## DOCUMENT EXTRACT
== == ==

# Women's hunting clothes



## Huntinggirl (Aug 3, 2006)

I was just forwarded this web site from someone on Camo Space

www.CampWildGirls.com

they have alot of womens camo on there.....


----------



## tangleknot (Oct 8, 2001)

Thanks for the head's up.


----------



## Wendy (Oct 6, 2008)

Holy crap!!! did you see the Moose on that site in the photo album? 
That Moose put the "MOOSE" in Moose!! WOW! _THATS what I want to shoot when I grow up!! _


----------



## Bellyup (Nov 13, 2007)

To liven this section up a little, I offer my expert consulting experience free of fee. All I ask is for a donation, Labats Blue is a good item to donate. 

Must make appointment, as I am a very busy consultant. However, I will come to you and offer you the expert advice on which outfit looks best on you. My specialty is in the camo lingere. :evilsmile


----------



## autumnlovr (Jul 21, 2003)

Wendy said:


> Holy crap!!! did you see the Moose on that site in the photo album?

== == ==

## RECORDS FOR THE EXERCISE
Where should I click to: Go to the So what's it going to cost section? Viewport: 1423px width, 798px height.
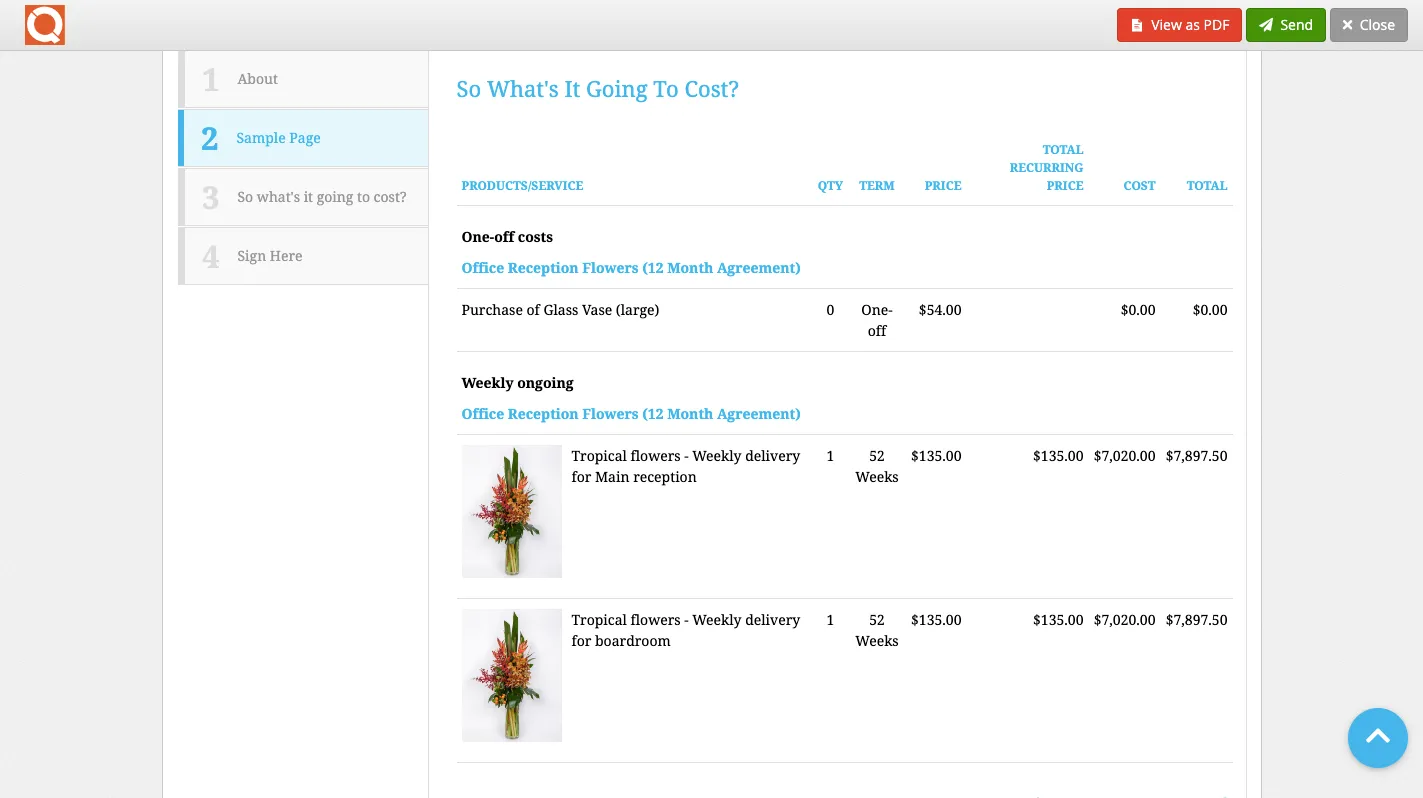(x=321, y=197)
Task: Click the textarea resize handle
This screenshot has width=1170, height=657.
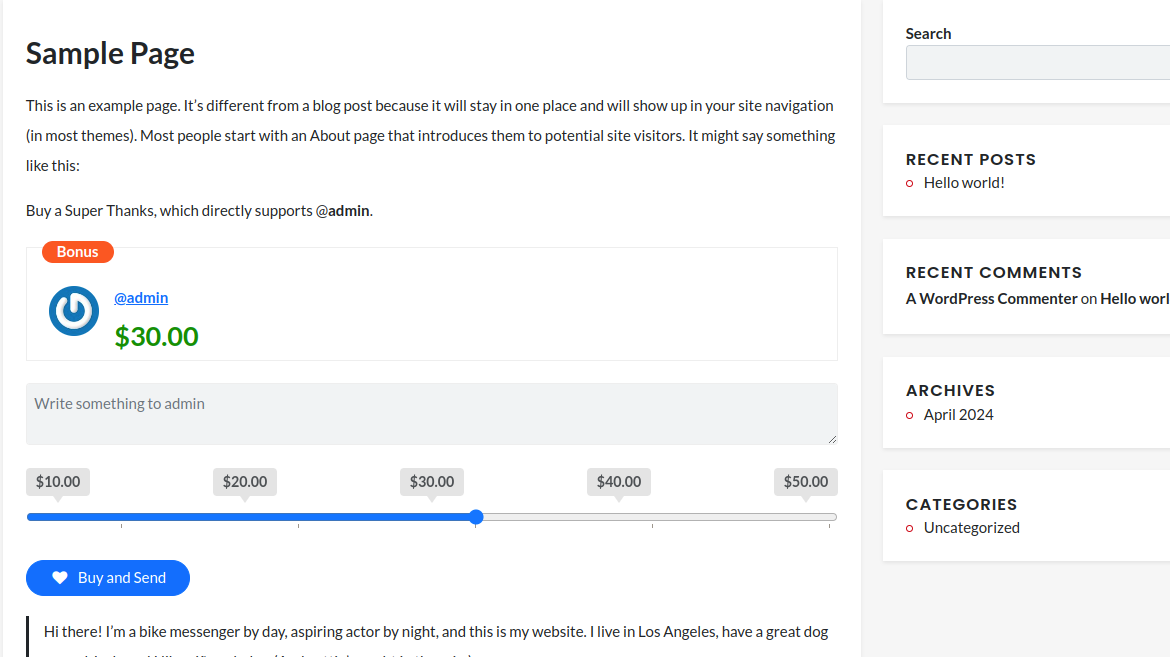Action: tap(832, 439)
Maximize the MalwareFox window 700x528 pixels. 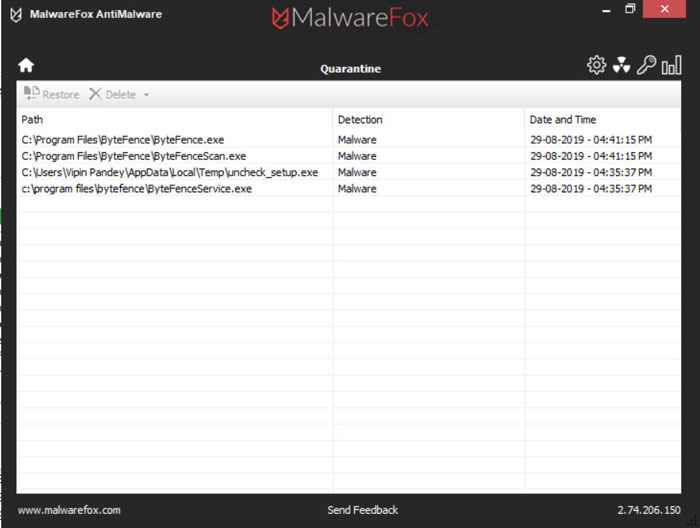pos(630,10)
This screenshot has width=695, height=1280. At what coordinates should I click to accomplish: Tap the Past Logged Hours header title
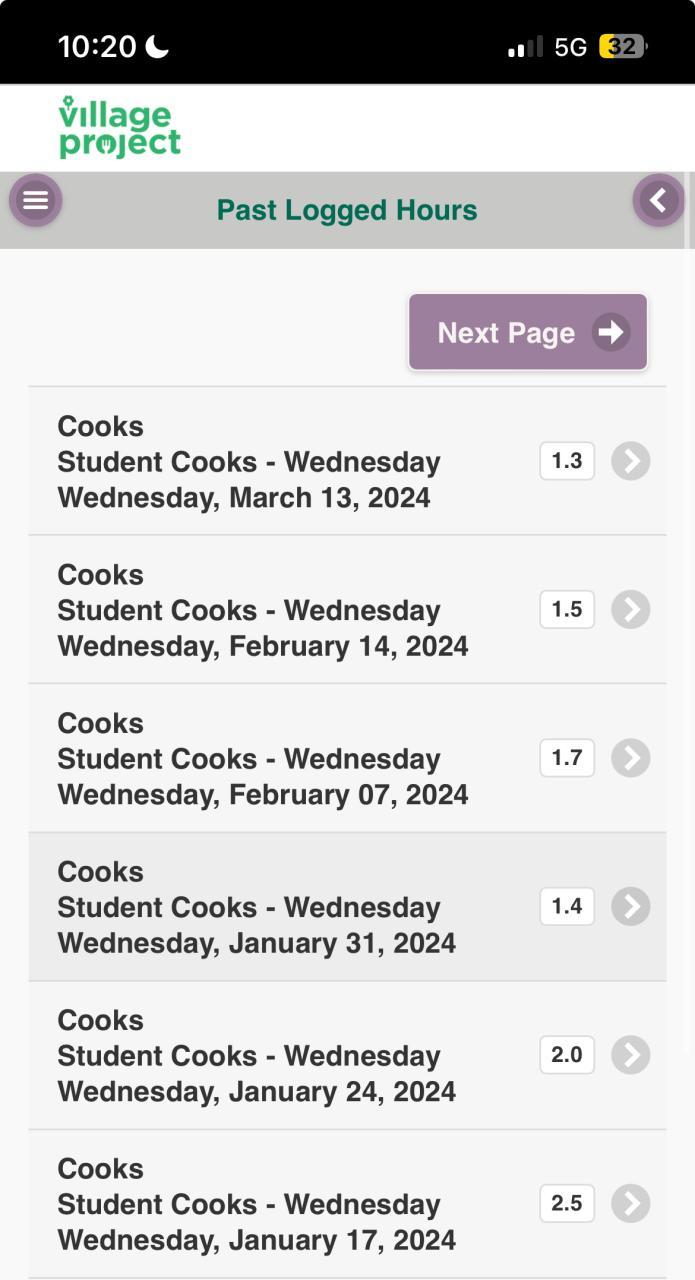click(x=347, y=210)
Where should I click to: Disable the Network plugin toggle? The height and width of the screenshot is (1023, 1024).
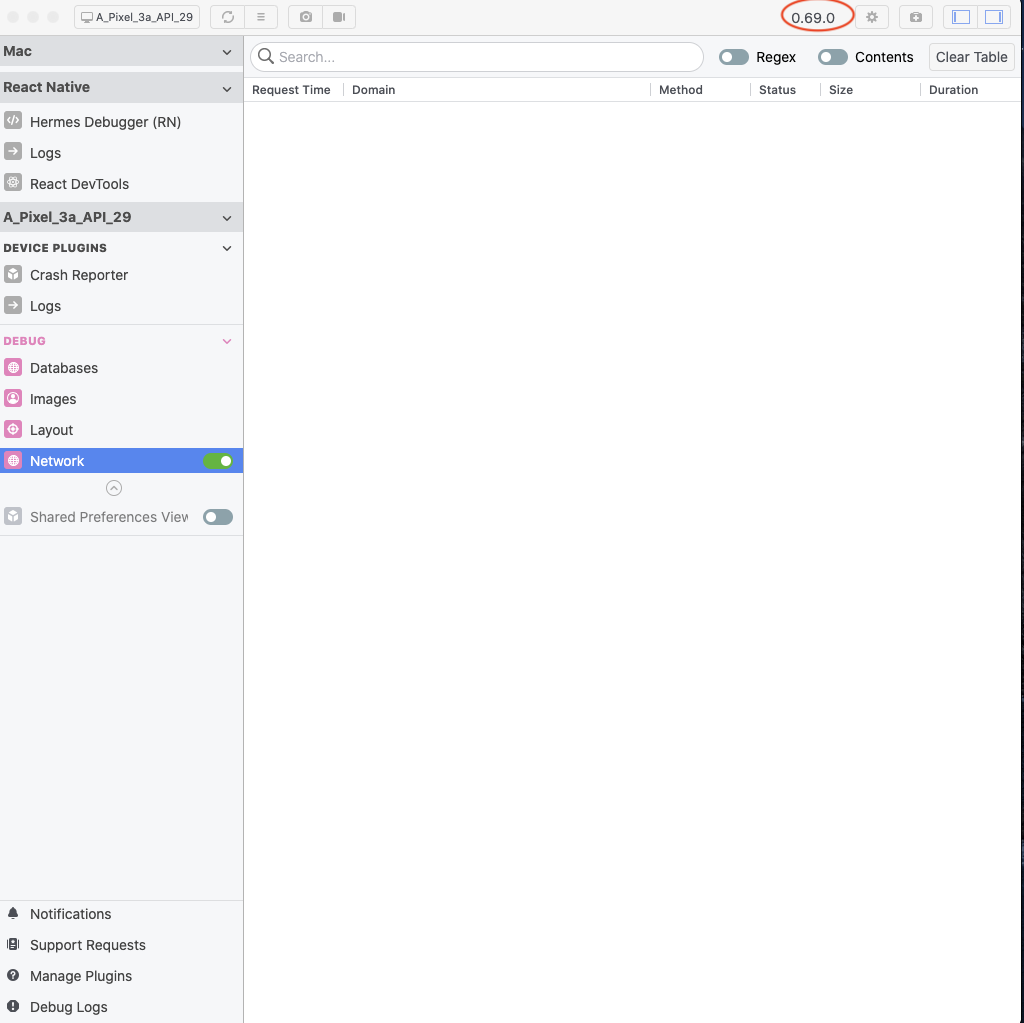pos(220,460)
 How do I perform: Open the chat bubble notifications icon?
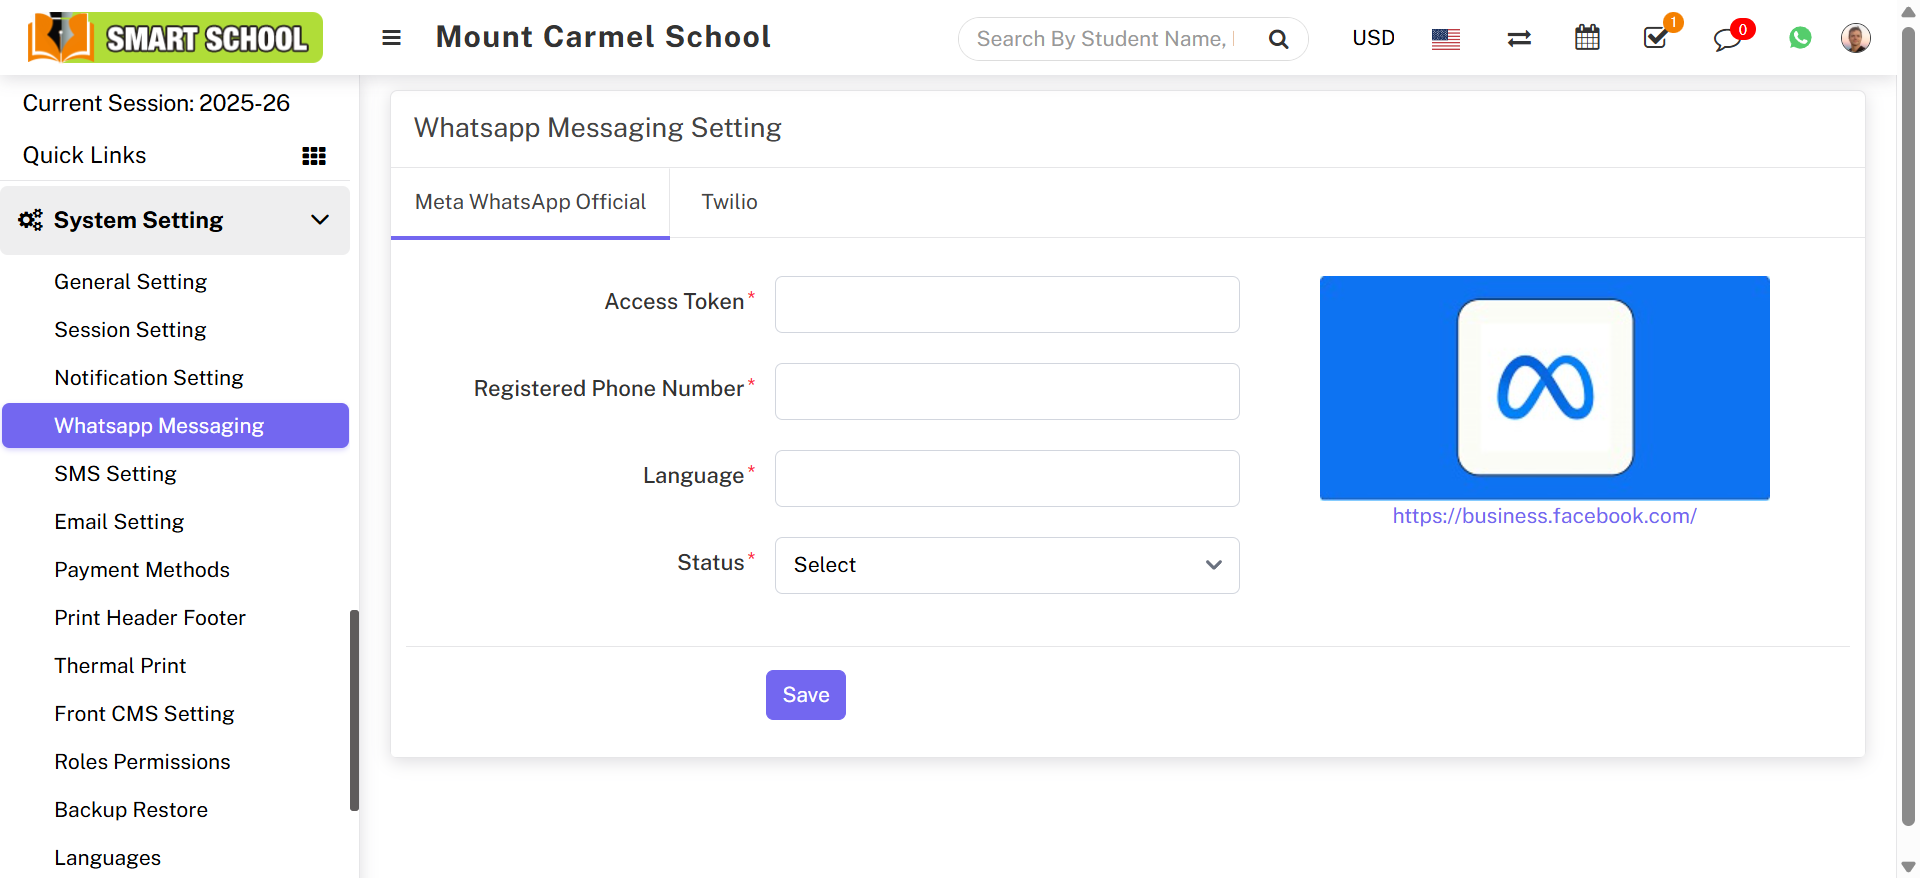[1727, 39]
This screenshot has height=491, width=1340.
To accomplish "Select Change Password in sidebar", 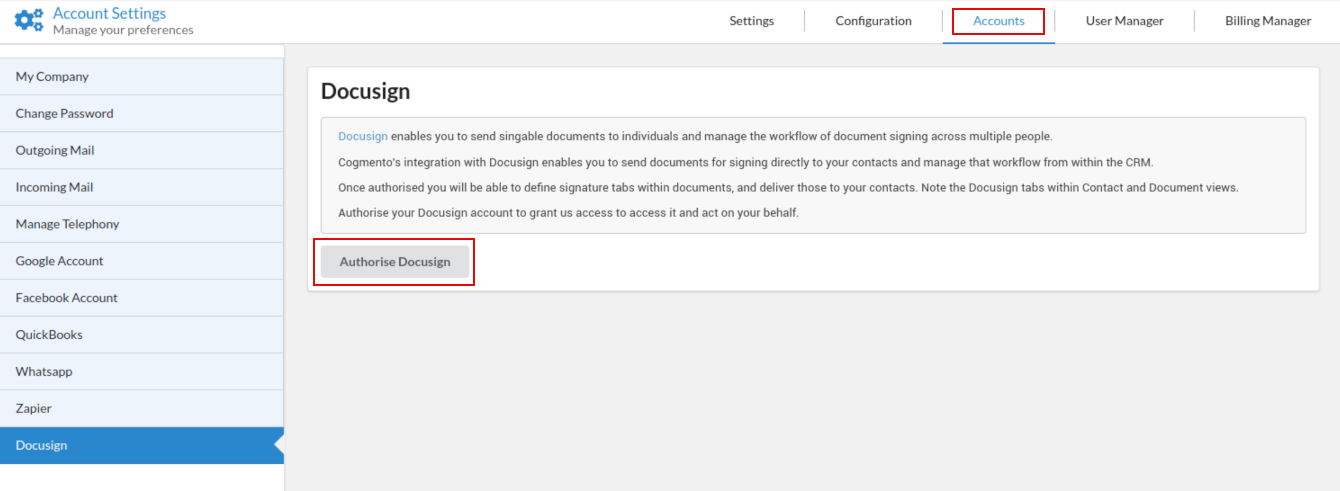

== == ==

## THINGS TO DO
a. Reproduce the listing word for word, starting at the line that contains "This screenshot has width=695, height=1280." and ending with the listing's last line, and leave the pictures out.
b. Write the next part of the forum thread on women's hunting clothes, picking up after its final line.

## TASK RESULTS
a.
This screenshot has width=695, height=1280. At what coordinates should I click to accomplish: Tap the Past Logged Hours header title
click(x=347, y=210)
Where should I click to: Disable the Network plugin toggle? The height and width of the screenshot is (1023, 1024).
pos(220,460)
 How do I perform: Open the chat bubble notifications icon?
[1727, 39]
This screenshot has height=491, width=1340.
To accomplish "Select Change Password in sidebar", 

b.
> That Moose put the "MOOSE" in Moose!! WOW! _THATS what I want to shoot when I grow up!! _


It IS a beautiful moose, but it's also a great (but tricky) photograph. By having the huntress kneel behind the moose, she's probably 10 feet past the antlers....making her look a lot shorter and smaller. Even the rifle looks HUGE compared to her. But....there's NO taking away from that palmation and all those points! And, I'd love to shoot one like that when I grow up too!


----------



## Wendy (Oct 6, 2008)

I understand perspective. I was more focused on the size of the rack he sported in the front, not rear!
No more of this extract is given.